A0611
Title: Optimal assortment inference within an online learning framework
Authors: Shuting Shen - National University of Singapore (Singapore) [presenting]
Abstract: The modern retailing system is witnessing fast updating in customer behaviors, entailing adaptive policies to capture the dynamics of customer preferences. To manage the risks associated with changing customer preferences, it is important to develop an online framework that quantifies the uncertainty of the optimal assortment adaptively. The combinatorial inference of the optimal assortment is studied under the contextual multinomial logit model. Customer choice outcomes are actively collected over a series of time points, where the contextual information includes embedding vectors that capture the customer-product dynamics and revenue parameters.
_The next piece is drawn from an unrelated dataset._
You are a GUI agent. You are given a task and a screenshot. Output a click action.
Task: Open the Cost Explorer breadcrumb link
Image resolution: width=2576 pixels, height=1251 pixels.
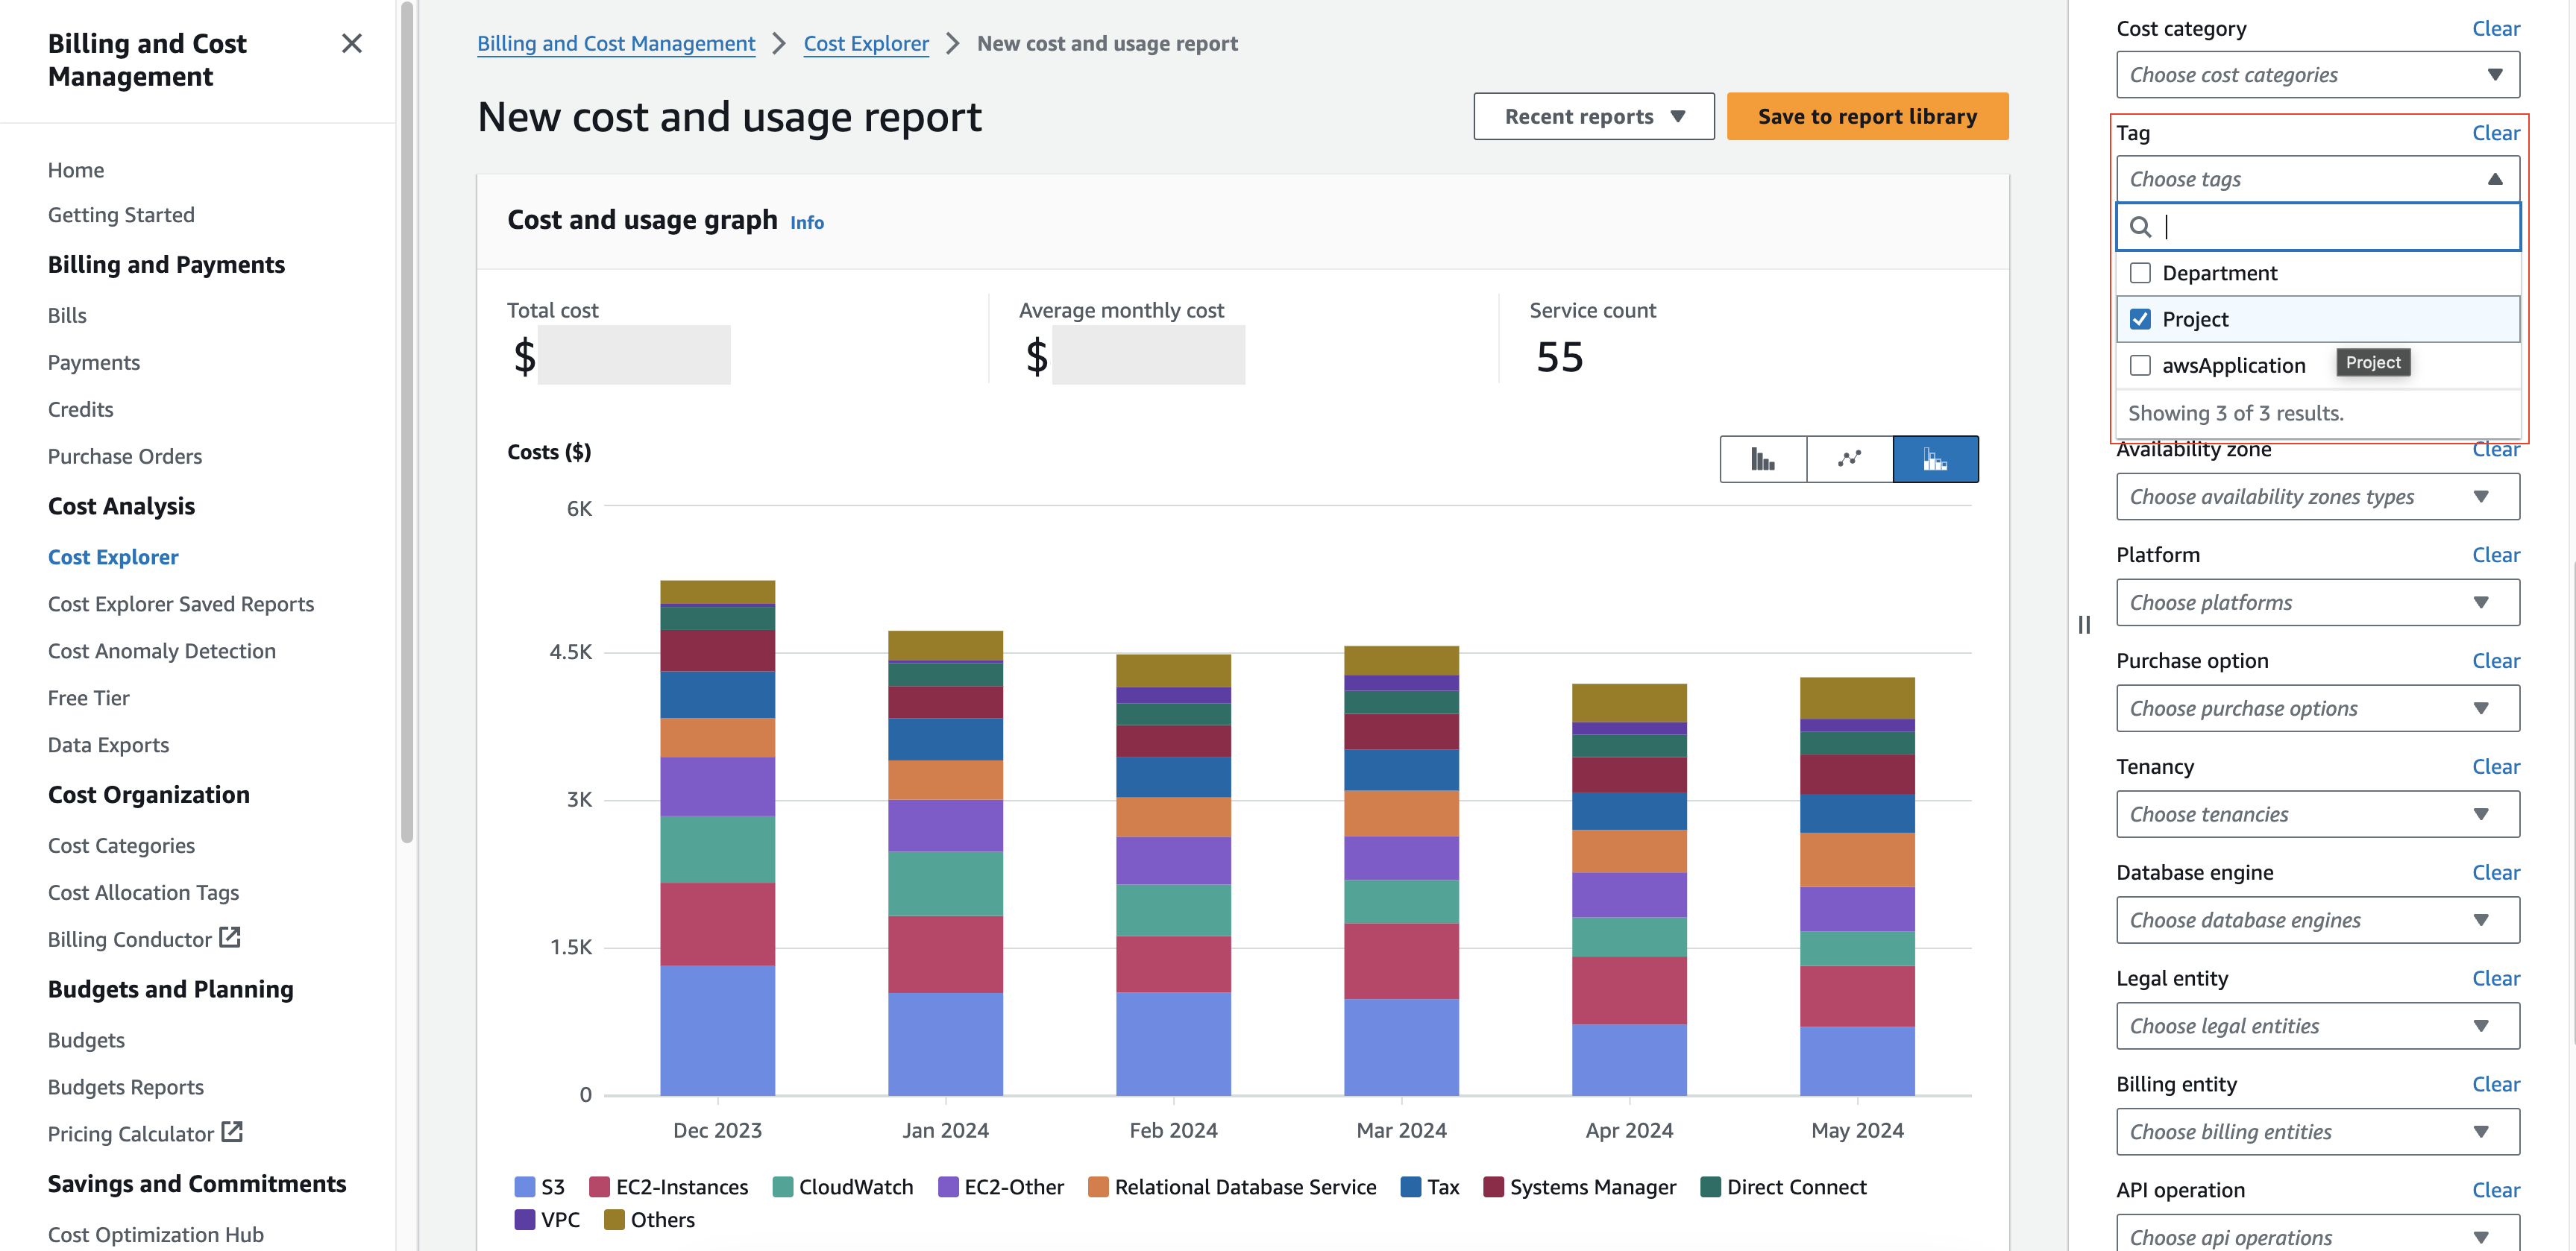pos(865,44)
The offer set is adaptively selected at each time based on historical data. An inferential procedure is proposed that constructs a discrete confidence set for the true optimal assortment, facilitating inference on key properties of the optimal assortment. The temporal dependency and combinatorial structure of the Hessian matrix create challenges for convergence analysis. To address these, new anti-concentration bounds are developed for the Gaussian maxima difference. Furthermore, the high dimensionality is addressed by employing discretization and subspace projection techniques. Theoretical guarantees are provided on both the validity and power of the inferential procedure, and information-theoretic lower bounds are established for the required signal strength, which match the upper bounds of the procedure up to logarithmic factors.